Sound Blaster Audigy 2 powering a set of 8 channel matching Creative p7800 speakers.

And a Sapphire x850pro discuised as a Bastard child x850xt until I get ahold of Sapphire and get this BIG problem taken care of!!!!


----------



## Robkins (Nov 24, 2006)

I'm in this marketing scheme aswell... Newegg will accept RMA, but probably won't send me what I want. I'm thinking about contacting sapphire, although they will probably refer me back to Newegg... In that case its best to flash I guess... Anyone else have luck?


----------



## TUngsten (Nov 24, 2006)

I'm in the same boat, the x850pro I recieved is the 2-slot version identical to the layout of the x850xt

I easily flashed mine to the x850xt /16pipes, had no stability issues and later reflashed to xtpe specs. 2 hours of FEAR/Morrowind and no issues I could see, other than the temps: 75-80c...

My question is this:
What is the true difference between a flashed x850pro and an actual x850xt (or XTPE for that matter) if the r481 core is the same, the 1.6ns samsung ram is the same, the 2slot / cooling solution is the same...is there better testing done on the higher end ones? Are the x850pro cards w/12 pipes essentially defective 16pipe cores?

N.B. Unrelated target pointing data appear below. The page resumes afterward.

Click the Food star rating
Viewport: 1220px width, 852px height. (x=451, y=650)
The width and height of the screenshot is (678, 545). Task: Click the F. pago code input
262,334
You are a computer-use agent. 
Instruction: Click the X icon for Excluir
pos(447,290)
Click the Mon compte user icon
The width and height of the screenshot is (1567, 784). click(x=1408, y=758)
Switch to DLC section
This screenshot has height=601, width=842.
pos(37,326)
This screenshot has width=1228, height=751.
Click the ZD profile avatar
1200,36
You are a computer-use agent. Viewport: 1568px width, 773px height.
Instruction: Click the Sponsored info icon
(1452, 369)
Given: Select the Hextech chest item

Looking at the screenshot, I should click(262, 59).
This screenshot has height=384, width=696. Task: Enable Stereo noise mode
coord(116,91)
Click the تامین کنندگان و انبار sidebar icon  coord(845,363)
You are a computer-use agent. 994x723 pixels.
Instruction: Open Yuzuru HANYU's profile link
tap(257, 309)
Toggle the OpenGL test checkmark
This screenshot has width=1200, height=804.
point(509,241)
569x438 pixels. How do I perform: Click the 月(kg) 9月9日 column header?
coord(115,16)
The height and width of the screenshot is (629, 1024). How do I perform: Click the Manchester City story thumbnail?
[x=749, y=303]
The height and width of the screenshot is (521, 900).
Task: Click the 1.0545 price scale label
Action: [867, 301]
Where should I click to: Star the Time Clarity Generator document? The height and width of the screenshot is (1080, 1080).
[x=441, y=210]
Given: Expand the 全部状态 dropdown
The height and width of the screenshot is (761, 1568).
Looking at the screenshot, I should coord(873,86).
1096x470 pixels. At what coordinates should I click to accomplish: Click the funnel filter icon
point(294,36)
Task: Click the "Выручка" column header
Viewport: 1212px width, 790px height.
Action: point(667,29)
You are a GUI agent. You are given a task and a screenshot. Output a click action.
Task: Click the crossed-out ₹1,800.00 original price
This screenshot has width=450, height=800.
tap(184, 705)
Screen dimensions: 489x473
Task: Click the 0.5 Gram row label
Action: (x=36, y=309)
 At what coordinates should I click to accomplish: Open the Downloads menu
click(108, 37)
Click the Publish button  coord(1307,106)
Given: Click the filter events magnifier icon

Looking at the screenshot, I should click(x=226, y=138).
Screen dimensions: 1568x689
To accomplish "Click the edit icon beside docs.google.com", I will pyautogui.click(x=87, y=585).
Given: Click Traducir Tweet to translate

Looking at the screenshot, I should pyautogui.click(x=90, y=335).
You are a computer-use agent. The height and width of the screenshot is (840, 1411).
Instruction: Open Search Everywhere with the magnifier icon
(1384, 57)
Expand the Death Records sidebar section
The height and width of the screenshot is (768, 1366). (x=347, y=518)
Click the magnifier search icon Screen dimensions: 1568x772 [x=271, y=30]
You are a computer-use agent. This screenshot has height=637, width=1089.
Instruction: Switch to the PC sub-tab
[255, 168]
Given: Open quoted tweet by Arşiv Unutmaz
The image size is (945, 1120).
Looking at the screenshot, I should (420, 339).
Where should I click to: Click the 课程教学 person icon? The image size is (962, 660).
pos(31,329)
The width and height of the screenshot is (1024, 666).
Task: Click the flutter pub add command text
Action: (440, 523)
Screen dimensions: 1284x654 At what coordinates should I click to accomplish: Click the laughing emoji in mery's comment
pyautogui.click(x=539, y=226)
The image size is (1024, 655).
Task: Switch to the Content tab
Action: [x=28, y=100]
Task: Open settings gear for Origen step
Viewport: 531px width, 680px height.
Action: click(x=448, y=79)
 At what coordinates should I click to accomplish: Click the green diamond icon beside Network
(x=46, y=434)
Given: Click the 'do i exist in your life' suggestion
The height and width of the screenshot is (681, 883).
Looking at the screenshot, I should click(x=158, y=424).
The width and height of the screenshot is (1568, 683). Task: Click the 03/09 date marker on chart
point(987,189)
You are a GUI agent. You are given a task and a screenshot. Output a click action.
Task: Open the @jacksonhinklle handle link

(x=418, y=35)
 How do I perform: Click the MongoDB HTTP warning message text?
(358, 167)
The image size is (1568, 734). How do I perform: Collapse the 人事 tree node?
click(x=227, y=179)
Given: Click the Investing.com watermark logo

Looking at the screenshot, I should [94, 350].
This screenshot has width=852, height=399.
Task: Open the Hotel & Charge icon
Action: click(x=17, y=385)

I'm inclined to keep mine since it performs quite nicely for the price, but would like to know what the REAL difference is.


----------



## dolf (Nov 25, 2006)

TUngsten said:


> I'm in the same boat, the x850pro I recieved is the 2-slot version identical to the layout of the x850xt
> 
> I easily flashed mine to the x850xt /16pipes, had no stability issues and later reflashed to xtpe specs. 2 hours of FEAR/Morrowind and no issues I could see, other than the temps: 75-80c...
> 
> ...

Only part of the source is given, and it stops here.